= WRITTEN INSTRUCTION =
Please quote the entries word for word, from the very first line through the line containing "never [343, 1816]", including both of those lines.
begin DATA SUPPLIED
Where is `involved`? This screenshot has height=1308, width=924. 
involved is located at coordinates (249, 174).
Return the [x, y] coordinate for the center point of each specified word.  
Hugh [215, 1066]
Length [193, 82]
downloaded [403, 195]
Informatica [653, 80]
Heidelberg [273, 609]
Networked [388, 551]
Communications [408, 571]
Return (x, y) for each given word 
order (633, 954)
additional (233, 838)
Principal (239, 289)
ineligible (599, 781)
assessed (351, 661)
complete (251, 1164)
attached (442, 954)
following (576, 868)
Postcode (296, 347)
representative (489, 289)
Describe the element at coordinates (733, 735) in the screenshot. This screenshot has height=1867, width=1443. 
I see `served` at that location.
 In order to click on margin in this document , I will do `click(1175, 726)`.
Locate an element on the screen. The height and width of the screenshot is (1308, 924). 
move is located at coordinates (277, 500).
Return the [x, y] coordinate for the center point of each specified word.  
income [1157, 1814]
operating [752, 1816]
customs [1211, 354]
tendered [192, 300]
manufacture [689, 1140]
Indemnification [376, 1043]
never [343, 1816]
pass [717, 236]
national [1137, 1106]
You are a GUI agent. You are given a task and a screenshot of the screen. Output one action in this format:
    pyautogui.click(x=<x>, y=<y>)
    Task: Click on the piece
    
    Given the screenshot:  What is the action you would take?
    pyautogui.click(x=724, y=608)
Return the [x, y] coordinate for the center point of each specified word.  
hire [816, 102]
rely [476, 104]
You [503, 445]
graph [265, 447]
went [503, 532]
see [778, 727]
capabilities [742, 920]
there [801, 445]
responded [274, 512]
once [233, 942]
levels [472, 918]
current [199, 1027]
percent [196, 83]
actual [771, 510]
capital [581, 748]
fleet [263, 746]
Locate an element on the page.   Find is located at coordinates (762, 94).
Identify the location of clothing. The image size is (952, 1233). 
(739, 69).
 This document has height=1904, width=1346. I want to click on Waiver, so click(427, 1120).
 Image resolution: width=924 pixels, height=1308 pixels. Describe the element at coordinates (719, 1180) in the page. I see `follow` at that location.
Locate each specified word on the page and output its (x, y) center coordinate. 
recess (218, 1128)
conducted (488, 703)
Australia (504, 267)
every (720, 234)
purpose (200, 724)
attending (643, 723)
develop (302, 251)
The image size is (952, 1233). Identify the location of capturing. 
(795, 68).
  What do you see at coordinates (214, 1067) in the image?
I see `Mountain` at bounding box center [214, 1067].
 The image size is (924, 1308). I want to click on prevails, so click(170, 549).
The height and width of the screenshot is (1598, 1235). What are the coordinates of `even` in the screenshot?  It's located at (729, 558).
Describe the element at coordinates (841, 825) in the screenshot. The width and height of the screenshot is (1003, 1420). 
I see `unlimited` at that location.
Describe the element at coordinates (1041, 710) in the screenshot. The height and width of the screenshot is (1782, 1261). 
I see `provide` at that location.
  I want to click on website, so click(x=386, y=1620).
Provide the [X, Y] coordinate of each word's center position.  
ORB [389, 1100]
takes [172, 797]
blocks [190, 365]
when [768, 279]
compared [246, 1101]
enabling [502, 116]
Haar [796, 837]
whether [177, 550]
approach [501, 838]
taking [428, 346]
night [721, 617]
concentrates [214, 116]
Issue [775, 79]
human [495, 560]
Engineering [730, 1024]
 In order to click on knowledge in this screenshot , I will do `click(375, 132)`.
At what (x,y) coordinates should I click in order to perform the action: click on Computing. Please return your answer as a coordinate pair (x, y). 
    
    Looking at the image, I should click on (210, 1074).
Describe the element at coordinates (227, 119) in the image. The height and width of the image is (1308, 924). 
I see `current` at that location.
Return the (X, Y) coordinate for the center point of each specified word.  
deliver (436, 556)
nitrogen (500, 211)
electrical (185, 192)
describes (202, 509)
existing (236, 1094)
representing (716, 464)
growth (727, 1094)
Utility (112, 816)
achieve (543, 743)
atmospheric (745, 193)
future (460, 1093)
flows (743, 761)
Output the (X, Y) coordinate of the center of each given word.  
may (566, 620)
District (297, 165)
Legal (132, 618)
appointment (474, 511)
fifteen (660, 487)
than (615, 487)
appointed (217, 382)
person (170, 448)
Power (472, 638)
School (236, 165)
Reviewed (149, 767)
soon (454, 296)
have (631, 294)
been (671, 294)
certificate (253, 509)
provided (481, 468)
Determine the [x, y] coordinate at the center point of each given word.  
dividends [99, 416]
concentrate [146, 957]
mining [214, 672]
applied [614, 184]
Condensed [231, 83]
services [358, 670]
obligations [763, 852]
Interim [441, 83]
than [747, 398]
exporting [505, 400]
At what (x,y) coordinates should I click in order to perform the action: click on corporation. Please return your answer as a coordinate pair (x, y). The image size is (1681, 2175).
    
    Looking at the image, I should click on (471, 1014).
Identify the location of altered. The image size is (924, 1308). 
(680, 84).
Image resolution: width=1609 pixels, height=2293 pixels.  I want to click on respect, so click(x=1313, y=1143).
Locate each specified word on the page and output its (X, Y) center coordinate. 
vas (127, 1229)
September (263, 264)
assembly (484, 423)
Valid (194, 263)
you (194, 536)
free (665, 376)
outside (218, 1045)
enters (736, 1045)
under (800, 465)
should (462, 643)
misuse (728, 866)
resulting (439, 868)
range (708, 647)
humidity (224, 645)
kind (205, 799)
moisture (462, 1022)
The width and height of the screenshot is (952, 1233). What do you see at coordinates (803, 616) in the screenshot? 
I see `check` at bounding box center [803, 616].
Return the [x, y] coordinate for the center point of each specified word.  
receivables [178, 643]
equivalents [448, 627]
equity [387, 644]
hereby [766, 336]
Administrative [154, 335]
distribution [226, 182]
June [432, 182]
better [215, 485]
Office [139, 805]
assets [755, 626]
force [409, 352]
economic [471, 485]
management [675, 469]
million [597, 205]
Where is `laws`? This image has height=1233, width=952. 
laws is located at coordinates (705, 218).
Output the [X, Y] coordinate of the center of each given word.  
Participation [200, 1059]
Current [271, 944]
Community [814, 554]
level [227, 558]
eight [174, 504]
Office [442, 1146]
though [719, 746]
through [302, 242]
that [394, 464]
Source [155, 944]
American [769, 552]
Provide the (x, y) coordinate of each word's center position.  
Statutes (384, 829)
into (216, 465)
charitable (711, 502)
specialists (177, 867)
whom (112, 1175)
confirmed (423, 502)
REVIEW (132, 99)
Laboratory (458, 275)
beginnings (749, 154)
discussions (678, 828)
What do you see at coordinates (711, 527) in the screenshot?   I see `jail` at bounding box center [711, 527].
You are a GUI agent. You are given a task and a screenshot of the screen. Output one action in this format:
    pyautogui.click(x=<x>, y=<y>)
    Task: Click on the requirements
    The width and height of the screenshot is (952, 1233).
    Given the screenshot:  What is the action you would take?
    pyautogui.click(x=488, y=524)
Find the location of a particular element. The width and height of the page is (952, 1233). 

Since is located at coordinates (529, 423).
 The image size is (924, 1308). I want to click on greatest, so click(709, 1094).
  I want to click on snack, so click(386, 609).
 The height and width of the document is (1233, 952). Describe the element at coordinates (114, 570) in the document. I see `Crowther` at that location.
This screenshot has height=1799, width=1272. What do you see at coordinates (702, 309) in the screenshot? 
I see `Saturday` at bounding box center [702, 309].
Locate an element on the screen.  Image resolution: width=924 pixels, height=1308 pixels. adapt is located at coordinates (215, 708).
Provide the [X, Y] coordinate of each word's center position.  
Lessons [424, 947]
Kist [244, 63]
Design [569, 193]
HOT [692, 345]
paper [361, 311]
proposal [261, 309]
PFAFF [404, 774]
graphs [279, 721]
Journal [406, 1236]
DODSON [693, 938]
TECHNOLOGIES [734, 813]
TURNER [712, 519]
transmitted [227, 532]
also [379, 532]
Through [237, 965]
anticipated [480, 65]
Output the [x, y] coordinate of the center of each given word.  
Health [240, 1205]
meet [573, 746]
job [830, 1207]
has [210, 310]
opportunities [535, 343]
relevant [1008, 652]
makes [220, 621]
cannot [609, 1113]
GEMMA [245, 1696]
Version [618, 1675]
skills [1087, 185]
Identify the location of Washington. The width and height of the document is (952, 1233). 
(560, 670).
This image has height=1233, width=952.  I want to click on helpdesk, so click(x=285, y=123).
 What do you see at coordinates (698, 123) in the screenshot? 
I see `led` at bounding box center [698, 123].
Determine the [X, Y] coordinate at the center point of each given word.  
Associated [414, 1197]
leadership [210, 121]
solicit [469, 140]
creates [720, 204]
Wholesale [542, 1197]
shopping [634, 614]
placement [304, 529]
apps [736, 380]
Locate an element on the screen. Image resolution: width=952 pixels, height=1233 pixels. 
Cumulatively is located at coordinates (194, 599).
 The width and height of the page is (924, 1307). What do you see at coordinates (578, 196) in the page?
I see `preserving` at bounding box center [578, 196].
end DATA SUPPLIED
= RESULT FOR THIS EXERCISE =
Where is `involved`? This screenshot has height=1308, width=924. 
involved is located at coordinates (249, 174).
Return the [x, y] coordinate for the center point of each specified word.  
Hugh [215, 1066]
Length [193, 82]
downloaded [403, 195]
Informatica [653, 80]
Heidelberg [273, 609]
Networked [388, 551]
Communications [408, 571]
Return (x, y) for each given word 
order (633, 954)
additional (233, 838)
Principal (239, 289)
ineligible (599, 781)
assessed (351, 661)
complete (251, 1164)
attached (442, 954)
following (576, 868)
Postcode (296, 347)
representative (489, 289)
Describe the element at coordinates (733, 735) in the screenshot. This screenshot has height=1867, width=1443. 
I see `served` at that location.
 In order to click on margin in this document , I will do `click(1175, 726)`.
Locate an element on the screen. The height and width of the screenshot is (1308, 924). 
move is located at coordinates (277, 500).
Return the [x, y] coordinate for the center point of each specified word.  
income [1157, 1814]
operating [752, 1816]
customs [1211, 354]
tendered [192, 300]
manufacture [689, 1140]
Indemnification [376, 1043]
never [343, 1816]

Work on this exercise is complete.